Noi “ridotti a dimora urbana”, vinti dalla modernità, possiamo alzare il sopracciglio di fronte a chi rievoca la propria infanzia confondendola ad arte con quella della cristianità. Possiamo accogliere con sufficienza chi racconta l’attesa della morte con il pensiero di essere “sereno, confessato, comunicato e in pace”. Possiamo liquidare tutto come l’ultima provocazione di un reazionario di talento.
Ma ci sbaglieremmo.
Giovanni Lindo Ferretti coglie molte delle nostre contraddizioni e, con “cospicue riserve di buonumore”, vi affonda la lama.
Ci ricorda, ad esempio, che questo nostro vivere costantemente proiettati al presente ci sta spogliando di quel che resta del nostro futuro. È più conservatore chi guarda cocciuto al passato e, in un’utopia inversa, lo vorrebbe poter restaurare o chi è così appiattito sul presente da non saper più immaginare nulla che vada oltre l’istante?
Ci ricorda che non ritrovarci nella ricerca di senso dell’uomo di fede non ci esime dalla sfida di proporne una davvero nostra. O una e basta. Sarebbe già qualcosa, no?
Ci ricorda che la ricognizione sul nostro passato, quando è sincera, è sempre un’operazione per stomaci forti. Le radici non sono materia facile da maneggiare.
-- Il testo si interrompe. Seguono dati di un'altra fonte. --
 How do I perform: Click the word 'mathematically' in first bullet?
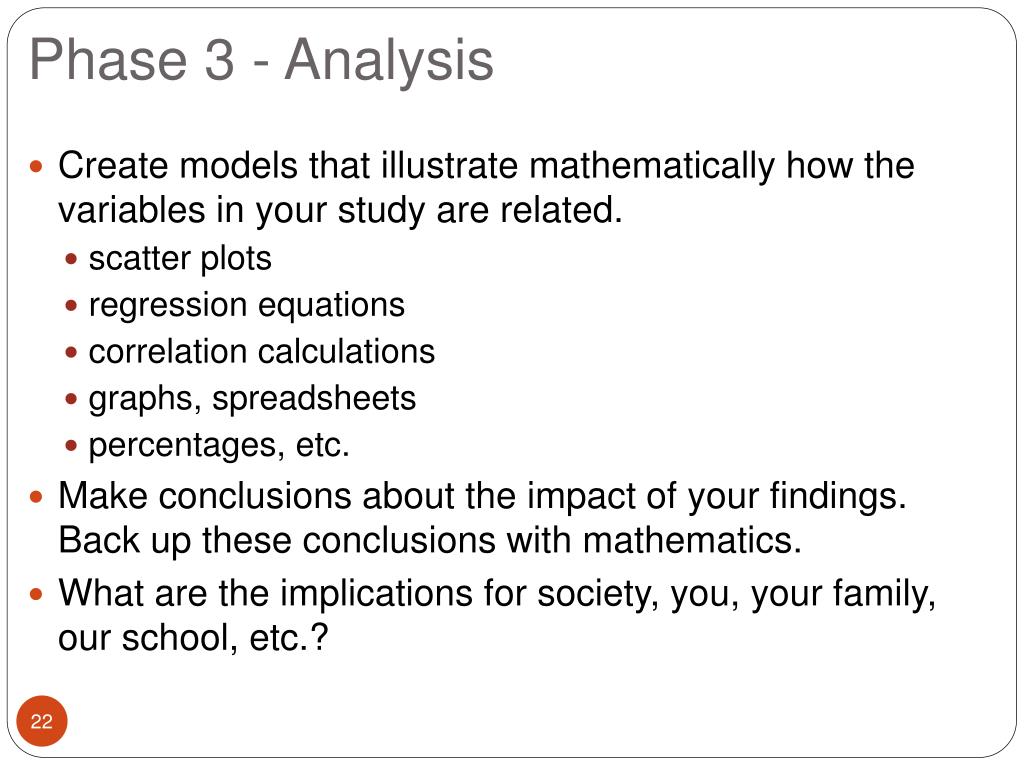(x=652, y=167)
Riuscire a raccontarle con riconoscenza, recuperandone ricchezza e contraddizioni, senza sentire il bisogno di vergognarsene e senza scendere a compromessi ridicoli, è un lusso che solo le persone veramente libere possono permettersi. Davvero nessuno di noi sente di avere qualcosa da imparare? Nemmeno a sinistra?
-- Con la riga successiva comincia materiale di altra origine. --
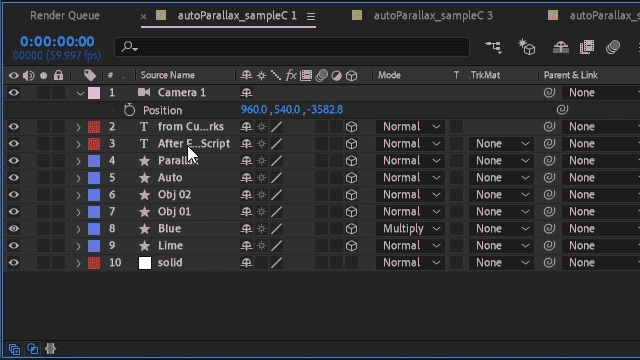Image resolution: width=640 pixels, height=360 pixels.
Task: Click the current timecode 0:00:00:00
Action: 57,41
Bella gente d’Appennino, di madri e di famiglie può sembrare uno sfregio alle nostre certezze più laiche. Eppure non le incrina perché, nel contaminarle, le rafforza. Ci ricorda qual è, in fin dei conti, il loro segreto, la ragione vera per cui continuiamo ad amarle e sentirle nostre. Alla fine, di queste letture e canzoni, oltre alla poesia, alla passione e all’integrità più totale, resta soprattutto l’invito al movimento. Non importa se la direzione è diversa. Non fermarsi è un obiettivo comune.
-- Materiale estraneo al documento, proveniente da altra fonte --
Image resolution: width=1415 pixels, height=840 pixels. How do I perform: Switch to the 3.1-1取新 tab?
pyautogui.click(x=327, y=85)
La lezione più grande di questo concerto è tutta nel metodo. Essere autentici, anche a costo di andare contro tutti, compreso il proprio tempo. Cercare il dialogo, anche se passa dal dire cose sgradevoli e tristi. Non allontanarsi dall’altro. Non rifiutarlo mai. Tendetegli la parola, anche quando scava uno iato apparente. Se sa mostrare umanità, la parola ne porta sempre un po’ da qualche parte.
Niente più dell’arte emoziona e sconvolge e, soprattutto, insegna ad amare la diversità. Anche quella di Giovanni Lindo Ferretti.